[Excerpted passage]
The game has not changed—no matter what you read on Twitter or hear on the TV broadcast. Going back to the days of Montana, Marino and Elway, the NFL has always been dominated by a tier of roughly five elite quarterbacks, followed by a tier of 10 quarterbacks who are good enough to win ballgames and another tier of 10 quarterbacks who are solid starters. And of course that bottom tier of 10-or-so quarterbacks who will be on the hot seat each season. That’s football in 1983 and football in 2016. So why do we keep hearing that the game has changed?

To discover the art of scouting quarterbacks, I talked to six NFL scouts and asked each what has changed. What do you look for now that spread offenses have taken over college football? What do you look for now that quarterbacks don’t take snaps under center or call plays in the huddle?

The answers might surprise you.

“The game hasn’t changed. The traits you look for in a quarterback—accuracy to all levels, touch to all levels, football IQ, pocket presence—haven’t changed. The only thing that has changed are the expectations.”

That, from a director of college scouting, was echoed by every scout I spoke with. The game hasn’t changed, but the expectations have.

[Dataset]
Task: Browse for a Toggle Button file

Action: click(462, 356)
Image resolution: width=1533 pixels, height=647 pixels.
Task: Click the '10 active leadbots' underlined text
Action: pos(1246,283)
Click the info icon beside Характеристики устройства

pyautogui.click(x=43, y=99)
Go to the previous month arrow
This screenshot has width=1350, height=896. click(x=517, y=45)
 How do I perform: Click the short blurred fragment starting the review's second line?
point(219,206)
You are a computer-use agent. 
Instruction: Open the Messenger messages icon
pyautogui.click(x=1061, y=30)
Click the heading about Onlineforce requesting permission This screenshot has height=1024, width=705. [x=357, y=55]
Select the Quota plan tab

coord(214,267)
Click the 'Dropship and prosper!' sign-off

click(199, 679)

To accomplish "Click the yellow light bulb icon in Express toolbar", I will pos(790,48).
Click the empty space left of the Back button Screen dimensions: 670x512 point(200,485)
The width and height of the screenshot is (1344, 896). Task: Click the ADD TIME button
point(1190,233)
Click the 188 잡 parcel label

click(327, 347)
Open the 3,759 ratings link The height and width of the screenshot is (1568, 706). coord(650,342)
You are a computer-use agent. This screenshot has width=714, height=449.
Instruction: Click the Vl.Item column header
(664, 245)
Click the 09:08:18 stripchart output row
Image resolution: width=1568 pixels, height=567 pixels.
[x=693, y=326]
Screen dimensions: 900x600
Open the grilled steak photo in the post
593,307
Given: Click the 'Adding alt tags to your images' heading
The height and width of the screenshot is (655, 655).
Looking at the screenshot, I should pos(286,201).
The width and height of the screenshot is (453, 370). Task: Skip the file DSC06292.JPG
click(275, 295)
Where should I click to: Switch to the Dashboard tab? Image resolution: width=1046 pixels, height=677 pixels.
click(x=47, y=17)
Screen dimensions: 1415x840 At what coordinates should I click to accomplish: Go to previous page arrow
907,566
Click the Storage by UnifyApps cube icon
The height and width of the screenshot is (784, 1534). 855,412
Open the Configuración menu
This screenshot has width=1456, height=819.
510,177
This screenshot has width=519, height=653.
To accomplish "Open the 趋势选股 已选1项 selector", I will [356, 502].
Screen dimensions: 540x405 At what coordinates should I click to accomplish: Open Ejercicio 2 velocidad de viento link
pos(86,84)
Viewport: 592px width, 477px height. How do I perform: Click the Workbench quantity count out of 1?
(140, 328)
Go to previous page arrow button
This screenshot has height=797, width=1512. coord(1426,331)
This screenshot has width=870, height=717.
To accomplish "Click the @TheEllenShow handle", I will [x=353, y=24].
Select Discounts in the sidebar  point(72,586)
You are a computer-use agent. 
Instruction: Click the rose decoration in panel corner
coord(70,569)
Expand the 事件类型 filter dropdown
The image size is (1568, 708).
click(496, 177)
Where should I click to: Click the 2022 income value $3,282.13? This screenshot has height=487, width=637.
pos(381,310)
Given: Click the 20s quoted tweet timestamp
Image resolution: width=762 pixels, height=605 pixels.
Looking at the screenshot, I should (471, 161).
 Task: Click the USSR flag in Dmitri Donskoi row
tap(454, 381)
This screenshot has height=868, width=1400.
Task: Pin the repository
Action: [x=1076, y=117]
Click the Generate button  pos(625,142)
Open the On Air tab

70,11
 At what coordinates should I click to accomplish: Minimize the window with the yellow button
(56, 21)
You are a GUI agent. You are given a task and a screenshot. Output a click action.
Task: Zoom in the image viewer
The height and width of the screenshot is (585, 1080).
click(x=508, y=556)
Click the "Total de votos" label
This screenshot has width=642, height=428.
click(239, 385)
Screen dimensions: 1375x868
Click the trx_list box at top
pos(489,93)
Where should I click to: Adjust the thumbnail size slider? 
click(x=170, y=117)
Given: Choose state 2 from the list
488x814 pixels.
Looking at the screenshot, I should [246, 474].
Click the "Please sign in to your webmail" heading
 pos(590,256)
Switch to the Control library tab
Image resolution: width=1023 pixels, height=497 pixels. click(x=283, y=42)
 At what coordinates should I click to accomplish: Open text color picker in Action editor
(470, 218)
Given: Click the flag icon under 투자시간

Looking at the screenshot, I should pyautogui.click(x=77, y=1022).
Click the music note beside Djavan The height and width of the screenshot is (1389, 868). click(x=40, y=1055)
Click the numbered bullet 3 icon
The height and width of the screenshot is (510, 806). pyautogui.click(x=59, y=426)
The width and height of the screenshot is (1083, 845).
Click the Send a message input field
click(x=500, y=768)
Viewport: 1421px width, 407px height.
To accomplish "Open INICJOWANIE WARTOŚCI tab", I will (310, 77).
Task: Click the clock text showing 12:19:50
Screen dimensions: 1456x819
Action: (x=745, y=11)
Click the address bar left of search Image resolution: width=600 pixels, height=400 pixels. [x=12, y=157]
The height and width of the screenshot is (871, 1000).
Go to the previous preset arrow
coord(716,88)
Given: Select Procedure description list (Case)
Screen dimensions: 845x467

[Description of the task] Rewrite the part of the passage on scouting quarterbacks that opens with the words "To discover the" and closes with "the expectations have.", changing "expectations" to "demands" wherever it occurs.

[Solved exercise]
To discover the art of scouting quarterbacks, I talked to six NFL scouts and asked each what has changed. What do you look for now that spread offenses have taken over college football? What do you look for now that quarterbacks don’t take snaps under center or call plays in the huddle?

The answers might surprise you.

“The game hasn’t changed. The traits you look for in a quarterback—accuracy to all levels, touch to all levels, football IQ, pocket presence—haven’t changed. The only thing that has changed are the demands.”

That, from a director of college scouting, was echoed by every scout I spoke with. The game hasn’t changed, but the demands have.